> _Entries shown_
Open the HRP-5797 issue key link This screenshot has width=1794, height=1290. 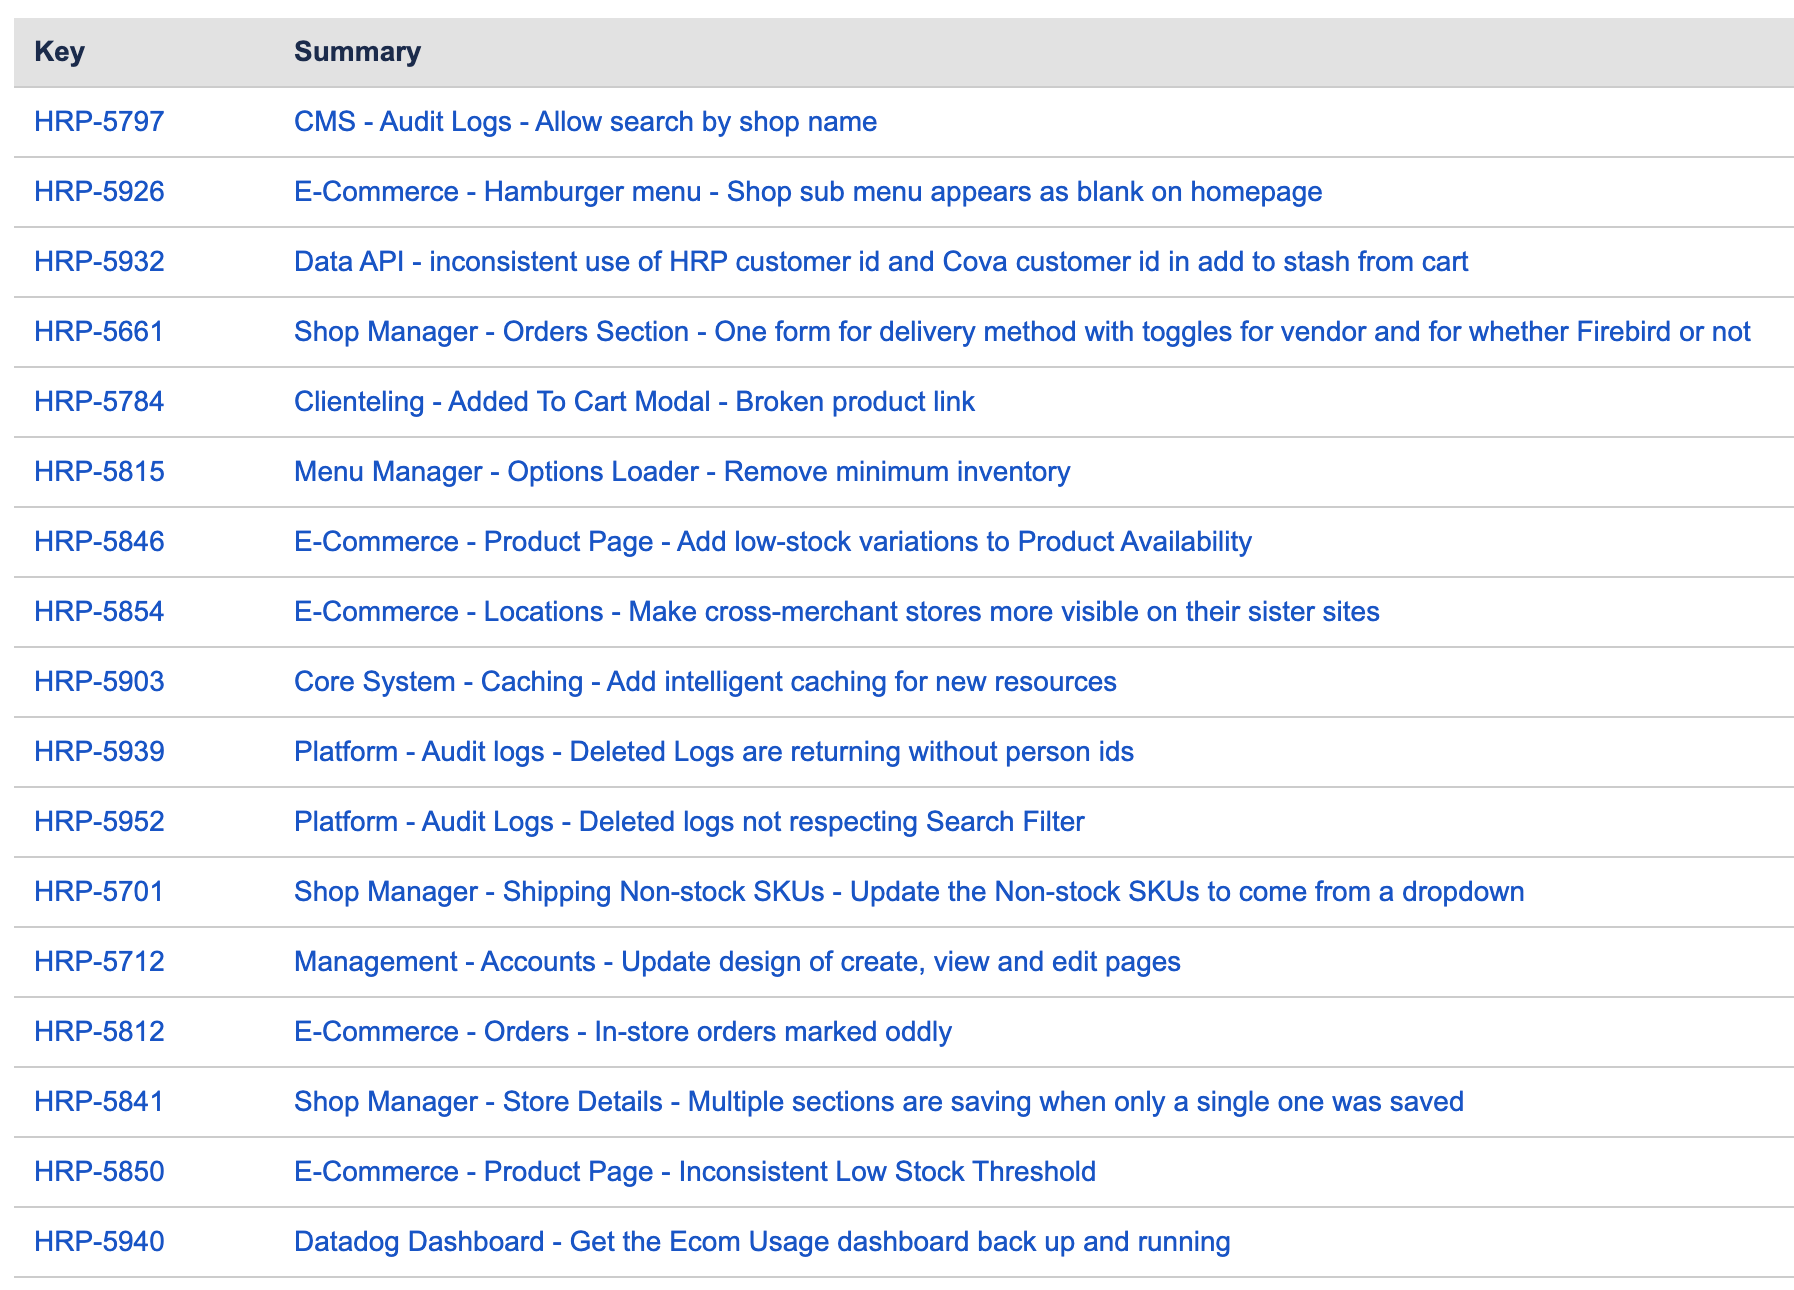point(99,122)
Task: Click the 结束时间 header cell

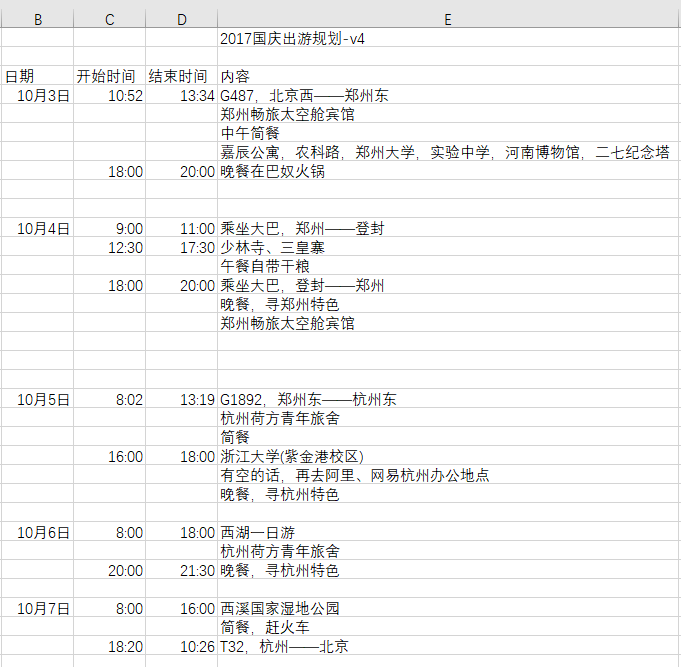Action: point(179,77)
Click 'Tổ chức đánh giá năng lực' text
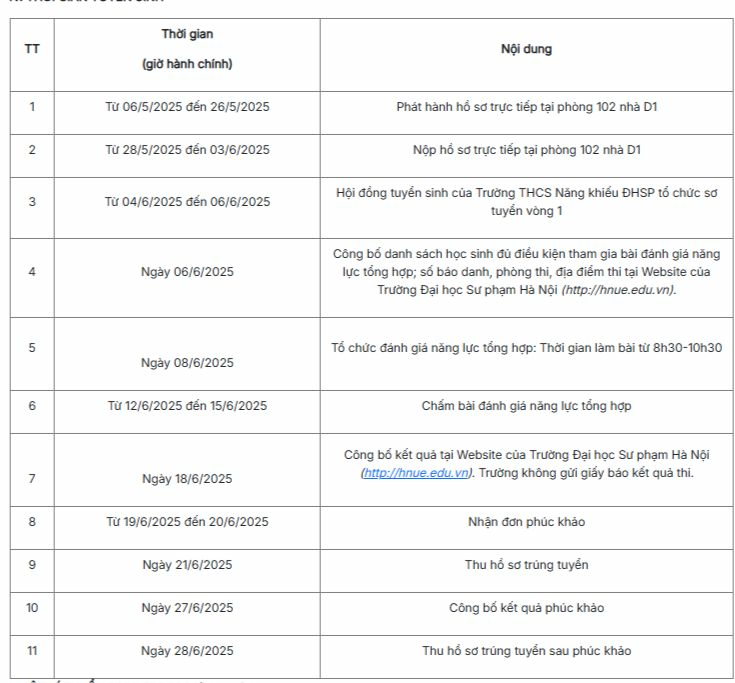Screen dimensions: 735x683 tap(526, 347)
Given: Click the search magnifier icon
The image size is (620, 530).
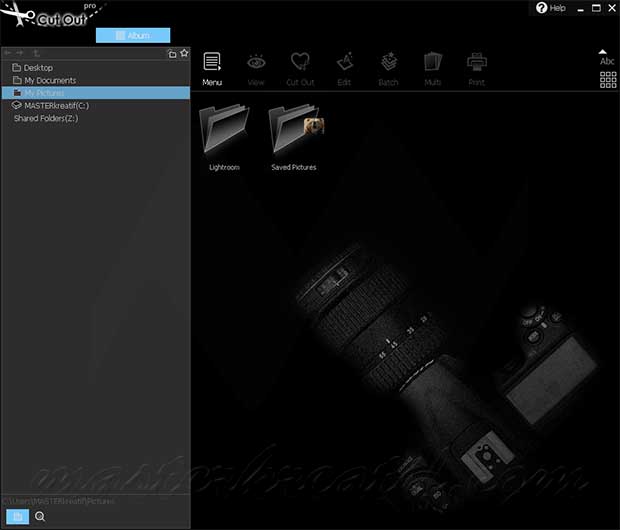Looking at the screenshot, I should [x=41, y=517].
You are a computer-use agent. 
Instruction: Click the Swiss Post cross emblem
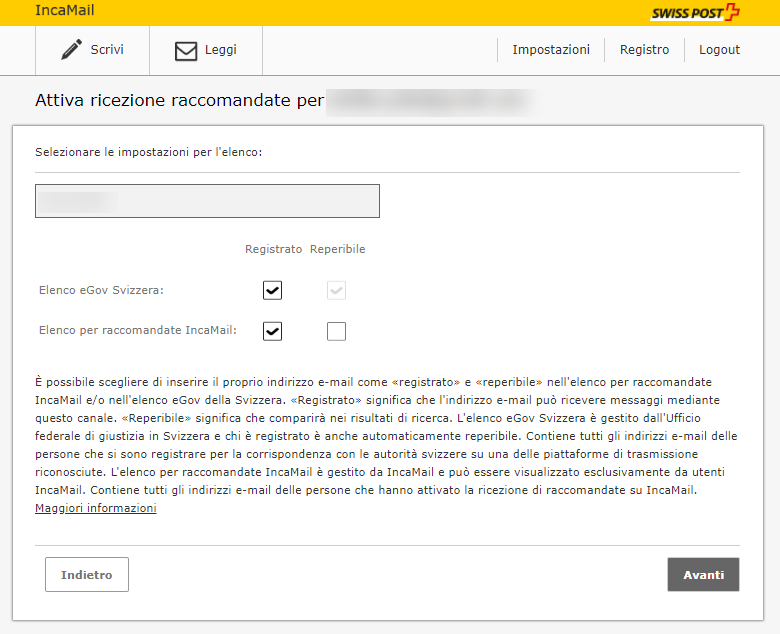click(x=732, y=13)
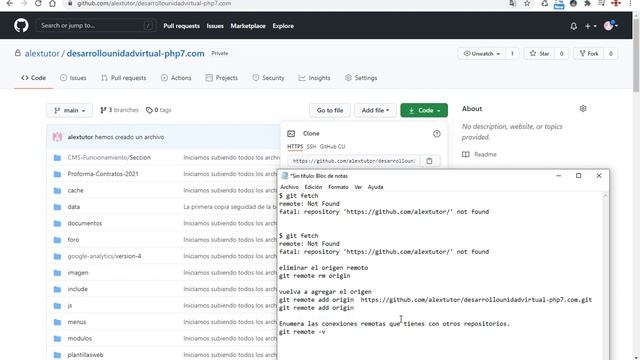Click the Go to file button

[x=330, y=110]
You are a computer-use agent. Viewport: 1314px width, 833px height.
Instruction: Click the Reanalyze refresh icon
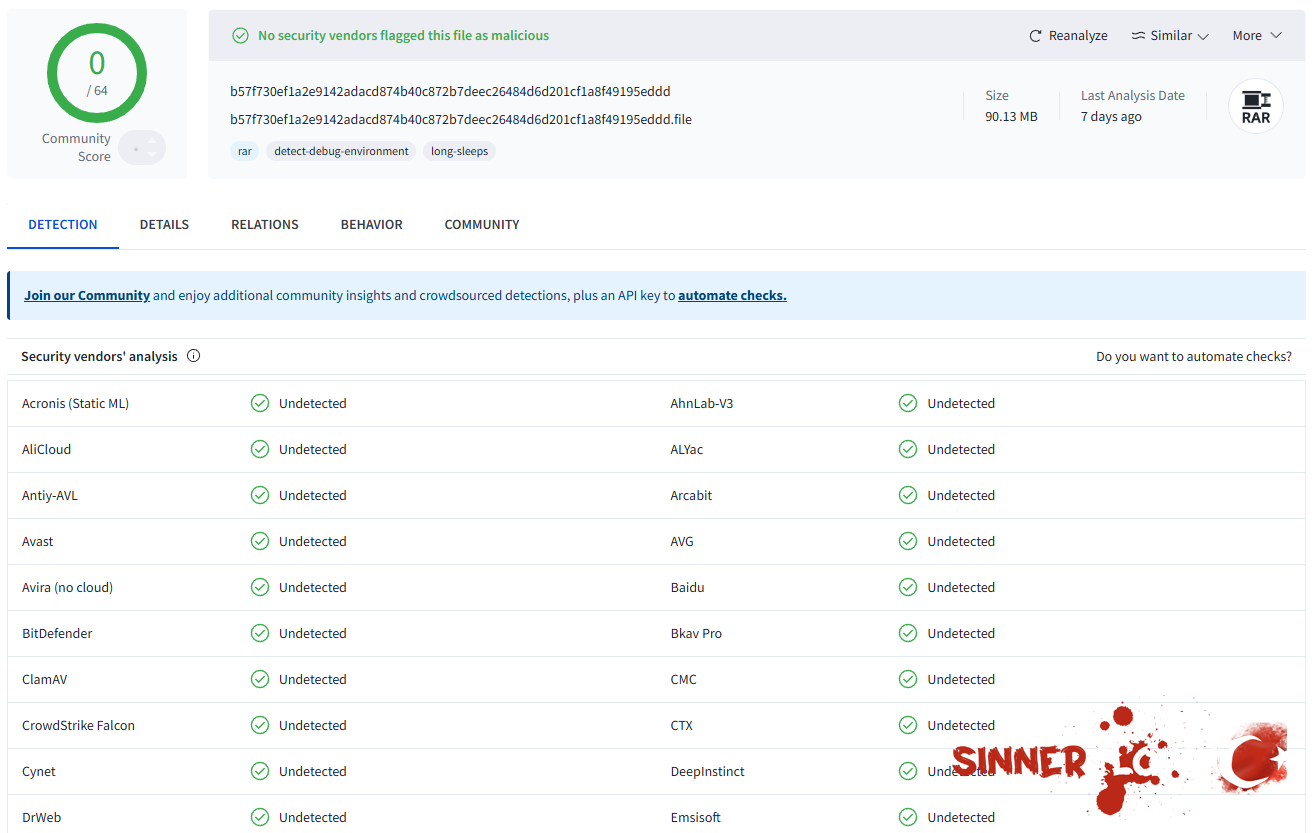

> _Exercise details_
In the entries above, some lines hold the string "computer". Copy each of them.

> _Result of this task_
You are a computer-use agent. 
You are a computer-use agent. Viewport: 1314px width, 833px height.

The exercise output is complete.